[Task item] In your copy, include every line of the records exactly and no picture at all.

Collection entries
════════

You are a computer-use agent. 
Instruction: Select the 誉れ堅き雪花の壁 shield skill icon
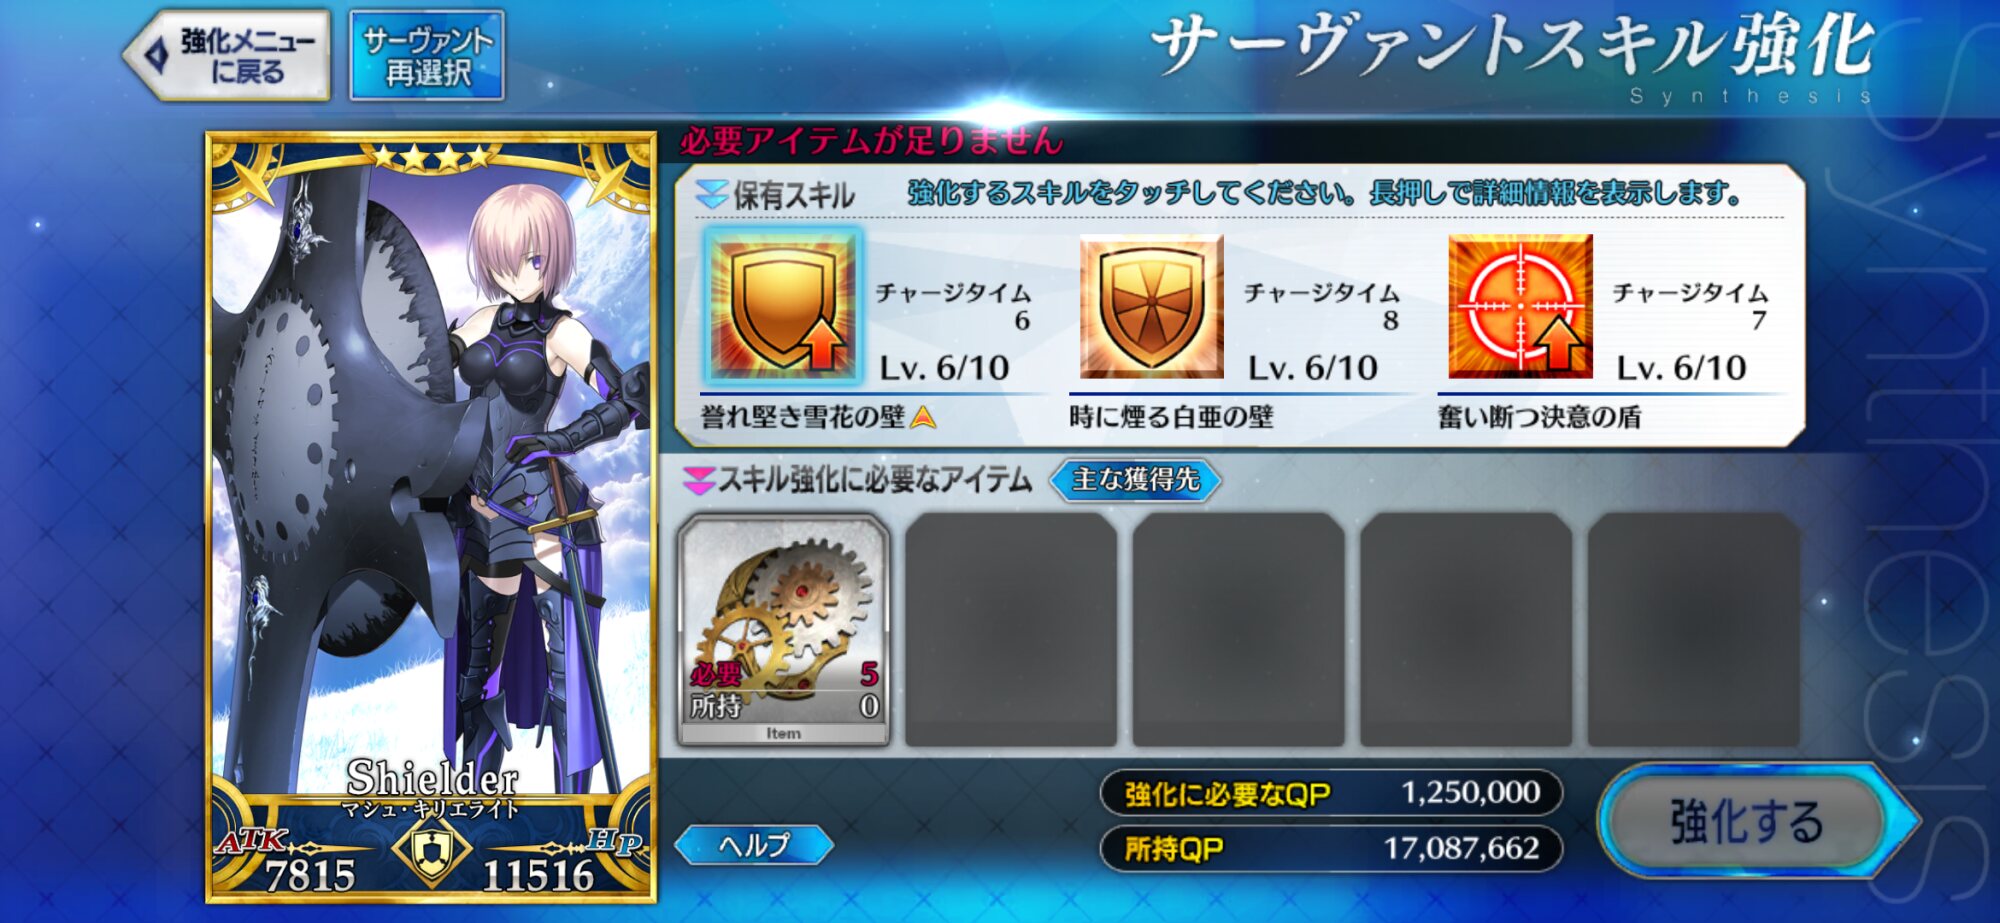(783, 306)
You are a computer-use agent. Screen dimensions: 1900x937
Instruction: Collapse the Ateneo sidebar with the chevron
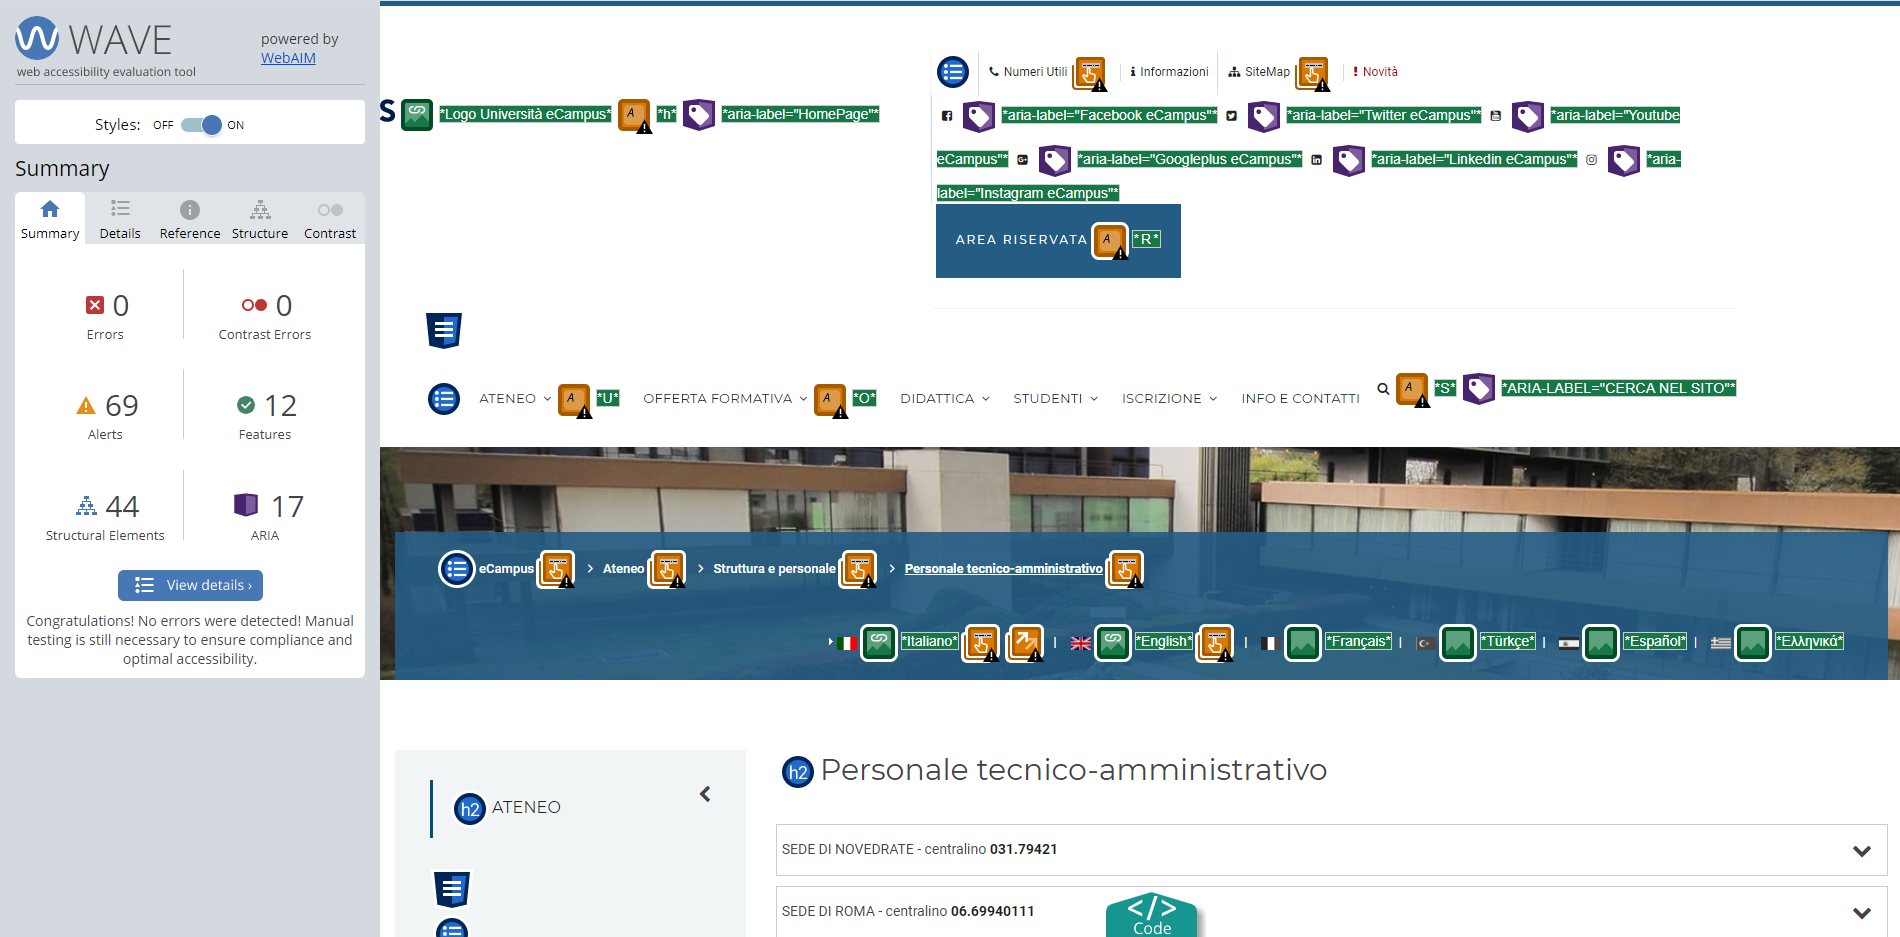[x=705, y=794]
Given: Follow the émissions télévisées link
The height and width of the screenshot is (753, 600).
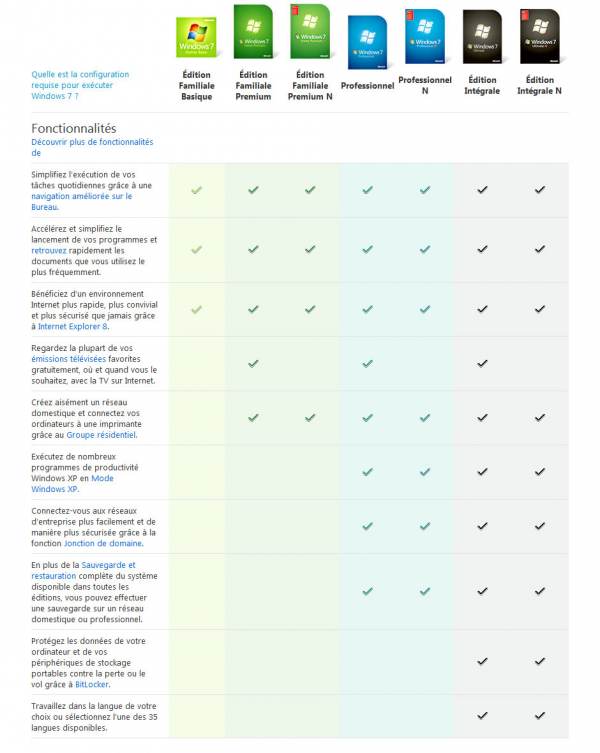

════════

[Written answer]
You are a computer-use agent. 
Instruction: Select the 誉れ堅き雪花の壁 shield skill icon
(783, 306)
You are a computer-use agent. Screen dimensions: 1900x937
Instruction: Collapse the Ateneo sidebar with the chevron
[x=705, y=794]
Given: Follow the émissions télévisées link
The height and width of the screenshot is (753, 600).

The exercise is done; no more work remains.